*PROVIDED INFORMATION*
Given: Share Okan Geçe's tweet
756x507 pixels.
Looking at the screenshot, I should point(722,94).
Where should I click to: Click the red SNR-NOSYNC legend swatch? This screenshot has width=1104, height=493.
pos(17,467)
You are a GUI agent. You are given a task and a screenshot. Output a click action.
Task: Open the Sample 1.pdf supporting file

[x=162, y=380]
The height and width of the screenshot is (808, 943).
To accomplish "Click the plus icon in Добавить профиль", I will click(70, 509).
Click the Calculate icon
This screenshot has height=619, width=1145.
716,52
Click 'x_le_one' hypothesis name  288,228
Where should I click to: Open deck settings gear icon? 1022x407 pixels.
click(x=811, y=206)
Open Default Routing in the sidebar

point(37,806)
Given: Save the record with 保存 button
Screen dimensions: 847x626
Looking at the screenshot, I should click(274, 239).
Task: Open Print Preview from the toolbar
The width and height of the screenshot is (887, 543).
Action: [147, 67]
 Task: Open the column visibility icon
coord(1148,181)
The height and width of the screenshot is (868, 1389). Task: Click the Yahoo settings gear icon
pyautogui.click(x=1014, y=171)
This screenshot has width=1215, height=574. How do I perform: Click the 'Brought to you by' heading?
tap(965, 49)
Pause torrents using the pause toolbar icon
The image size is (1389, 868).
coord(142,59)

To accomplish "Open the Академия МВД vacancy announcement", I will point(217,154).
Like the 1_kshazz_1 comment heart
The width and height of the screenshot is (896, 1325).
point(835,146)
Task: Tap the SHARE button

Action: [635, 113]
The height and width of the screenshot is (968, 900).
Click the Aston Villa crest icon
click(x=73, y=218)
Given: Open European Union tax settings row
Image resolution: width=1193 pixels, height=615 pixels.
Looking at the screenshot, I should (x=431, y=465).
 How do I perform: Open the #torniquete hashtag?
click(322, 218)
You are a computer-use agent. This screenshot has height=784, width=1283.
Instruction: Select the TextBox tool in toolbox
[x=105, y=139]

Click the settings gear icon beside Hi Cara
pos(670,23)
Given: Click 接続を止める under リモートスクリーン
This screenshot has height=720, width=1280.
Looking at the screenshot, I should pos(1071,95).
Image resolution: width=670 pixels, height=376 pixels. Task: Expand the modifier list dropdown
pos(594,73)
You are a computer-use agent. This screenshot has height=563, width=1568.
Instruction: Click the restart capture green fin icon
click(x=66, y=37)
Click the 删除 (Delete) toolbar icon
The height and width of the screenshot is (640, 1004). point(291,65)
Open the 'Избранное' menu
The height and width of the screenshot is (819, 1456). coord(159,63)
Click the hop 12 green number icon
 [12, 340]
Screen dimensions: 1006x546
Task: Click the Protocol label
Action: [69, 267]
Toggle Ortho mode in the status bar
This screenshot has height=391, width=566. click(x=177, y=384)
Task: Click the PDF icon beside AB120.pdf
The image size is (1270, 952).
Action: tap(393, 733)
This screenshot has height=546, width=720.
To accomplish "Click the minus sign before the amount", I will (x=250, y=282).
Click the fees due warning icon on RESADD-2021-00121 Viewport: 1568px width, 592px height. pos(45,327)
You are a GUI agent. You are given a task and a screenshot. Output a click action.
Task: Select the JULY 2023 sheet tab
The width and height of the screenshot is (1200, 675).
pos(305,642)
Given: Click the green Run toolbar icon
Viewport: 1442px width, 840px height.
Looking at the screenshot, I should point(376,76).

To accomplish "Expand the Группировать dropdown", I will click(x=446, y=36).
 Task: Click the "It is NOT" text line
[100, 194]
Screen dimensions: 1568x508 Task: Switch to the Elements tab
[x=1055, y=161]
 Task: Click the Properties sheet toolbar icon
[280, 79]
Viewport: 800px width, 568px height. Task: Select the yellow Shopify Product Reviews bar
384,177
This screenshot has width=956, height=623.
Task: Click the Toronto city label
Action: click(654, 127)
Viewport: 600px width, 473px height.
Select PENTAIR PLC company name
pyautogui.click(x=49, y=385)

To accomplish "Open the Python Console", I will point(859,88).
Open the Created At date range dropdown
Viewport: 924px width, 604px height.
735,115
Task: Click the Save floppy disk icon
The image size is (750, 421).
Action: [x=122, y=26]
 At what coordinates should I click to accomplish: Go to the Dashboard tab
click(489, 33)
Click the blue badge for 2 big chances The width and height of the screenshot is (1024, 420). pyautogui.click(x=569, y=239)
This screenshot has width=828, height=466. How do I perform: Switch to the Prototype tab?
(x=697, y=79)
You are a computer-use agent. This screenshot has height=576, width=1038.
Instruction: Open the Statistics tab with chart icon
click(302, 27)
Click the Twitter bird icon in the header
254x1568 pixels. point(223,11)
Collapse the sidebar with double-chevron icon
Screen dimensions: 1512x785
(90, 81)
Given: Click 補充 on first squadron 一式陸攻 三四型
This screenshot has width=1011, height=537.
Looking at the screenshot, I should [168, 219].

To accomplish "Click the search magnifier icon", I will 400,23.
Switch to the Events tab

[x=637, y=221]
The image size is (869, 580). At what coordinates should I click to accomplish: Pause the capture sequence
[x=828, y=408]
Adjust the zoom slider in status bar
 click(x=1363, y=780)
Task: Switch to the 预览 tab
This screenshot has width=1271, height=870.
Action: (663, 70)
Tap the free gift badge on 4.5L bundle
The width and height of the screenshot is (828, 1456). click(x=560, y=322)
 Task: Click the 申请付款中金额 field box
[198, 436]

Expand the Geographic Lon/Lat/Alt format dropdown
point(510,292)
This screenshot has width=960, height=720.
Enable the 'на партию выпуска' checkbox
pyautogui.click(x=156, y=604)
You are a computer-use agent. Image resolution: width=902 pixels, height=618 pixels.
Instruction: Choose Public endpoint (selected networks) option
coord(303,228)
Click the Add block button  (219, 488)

*TASK PROMPT*
Show each line of the listing that contains the string "green", copied in full. Matching is case-sensitive.

*EXERCISE RESULT*
Instruction: Click the restart capture green fin icon
Click the hop 12 green number icon
Given: Click the green Run toolbar icon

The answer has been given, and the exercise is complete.